60    La Loi de 2001 sur les municipalités n’interdit aucunement aux membres du conseil de se réunir de manière informelle, ou amicalement, hors de la salle du conseil. Ainsi, mon Bureau a conclu qu’une rencontre amicale des membres du conseil d’Owen Sound n’avait pas enfreint la Loi, car ils n’avaient pas discuté des activités du conseil lors de cette rencontre.[11] Toutefois, dans le rapport de mon Bureau sur une réunion privée tenue au petit-déjeuner par la Ville de Hamilton, nous avons souligné qu’il peut être difficile de garantir au public qu’aucune discussion n’a eu lieu indûment lors d'une rencontre informelle des membres du conseil ou d’un comité.[12]

61    Dans le cas présent, les membres du conseil de la Ville de Pelham se sont rencontrés amicalement au milieu de la salle d'un restaurant local, entourés d’autres tables. Aucune activité du conseil n’a été discutée et les membres du conseil n’ont fait aucun travail préparatoire en vue d'une quelconque décision du conseil.

62    Ce type de rencontre amicale ne constitue pas une « réunion » assujettie aux exigences des réunions publiques énoncées dans la Loi. Toutefois, de telles rencontres risquent de saper la confiance du public et de faire naître des soupçons, en particulier si des préoccupations ou des opinions sont alors exprimées au sujet d’activités du conseil. Le conseil devrait se souvenir que le public pense que des décisions pourraient être prises durant de telles rencontres, même si leur objectif est purement convivial.[13]

63    Nous comprenons bien que, comme les membres du conseil l’ont précisé en entrevues, si le caractère des ces rencontres reste complètement convivial, elles peuvent aider le conseil à nouer des relations de travail plus solides.
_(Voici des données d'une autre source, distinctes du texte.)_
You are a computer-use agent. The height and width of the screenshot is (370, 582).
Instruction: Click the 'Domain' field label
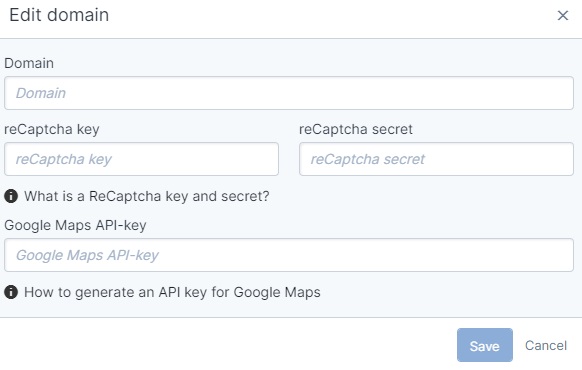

Toutefois, nous encourageons tous les membres du conseil à faire preuve de vigilance et à agir non seulement dans le respect du texte des exigences de la Loi, mais aussi dans leur esprit.

 

Opinion

64    Le conseil de la Ville de Pelham n’a pas enfreint la Loi de 2001 sur les municipalités le 5 septembre 2017 quand il a discuté à huis clos du rapport d’un consultant, a obtenu des conseils juridiques et a pris connaissance d’une présentation faite par le personnel.

65    Le conseil de la Ville de Pelham n’a pas enfreint non plus la Loi de 2001 sur les municipalités quand ses membres se sont rencontrés de manière informelle après la réunion du conseil le 5 septembre 2017.

 

Rapport

66    Mon rapport devrait être communiqué au conseil et mis à la disposition du public dès que possible, au plus tard lors de la prochaine réunion du conseil.

 
__________________________
Paul Dubé
Ombudsman de l’Ontario



[1] CIPVP Ordonnance MO-2352 (voir aussi Ordonnance PO-2613) Appel MA07-409 (Ville d'Elliot Lake)
[2] Ombudsman de l’Ontario, « Enquête sur une plainte à propos d’une réunion du Conseil de la Ville de Sault Ste. Marie, le 13 octobre 2015 » (août 2016) en ligne.
[3] Descôteaux et autre c. Mierzwinski, [1982] 1 RCS 860.
[4] Ordonnance 49 [1989] CIPVPO no 13.
[5] General Accident Assurance Co. v. Chrusz (1999), 1999 CanLII 7320 (ON CA), 45 O.R. (3d) 321 (C.A.)
[6] General Accident Assurance, supra, expliquant Smith c. Jones [1999] 1 RCS 455.
[7] Susan Hosiery Ltd. v. M.N.R., [1969] 2 Ex. C.R. 27, comme cité dans General Accident Assurance, supra.
[8] Descôteaux et autre c. Mierzwinski, [1982] 1 RCS 860.
[9] Descôteaux et autre c. Mierzwinski, [1982] 1 RCS 860.
[10] Les modifications à la Loi de 2001 sur les municipalités sont entrées en vigueur le 1er janvier 2018, incluant une nouvelle définition de « réunion » à l’article 239 de la Loi. Ces modifications n’étaient pas encore applicables lors de la réunion du 5 septembre 2017.
[11] Ombudsman de l’Ontario, Enquête sur les allégations de violations de la Loi de 2001 sur les municipalités par la Ville d’Owen Sound les 27 avril, 25 mai et 15 juin 2015 (novembre 2015) en ligne.
[12] Ombudsman de l’Ontario, Enquête visant à déterminer si le Sous-comité des propositions à la LNH de la Ville de Hamilton a indûment tenu une réunion à huis clos (février 2012) au paragraphe 24, en ligne.
[13] Local Authority Services, A Report to the corporation of the Township of Carling (mars 2015) à 7, en ligne.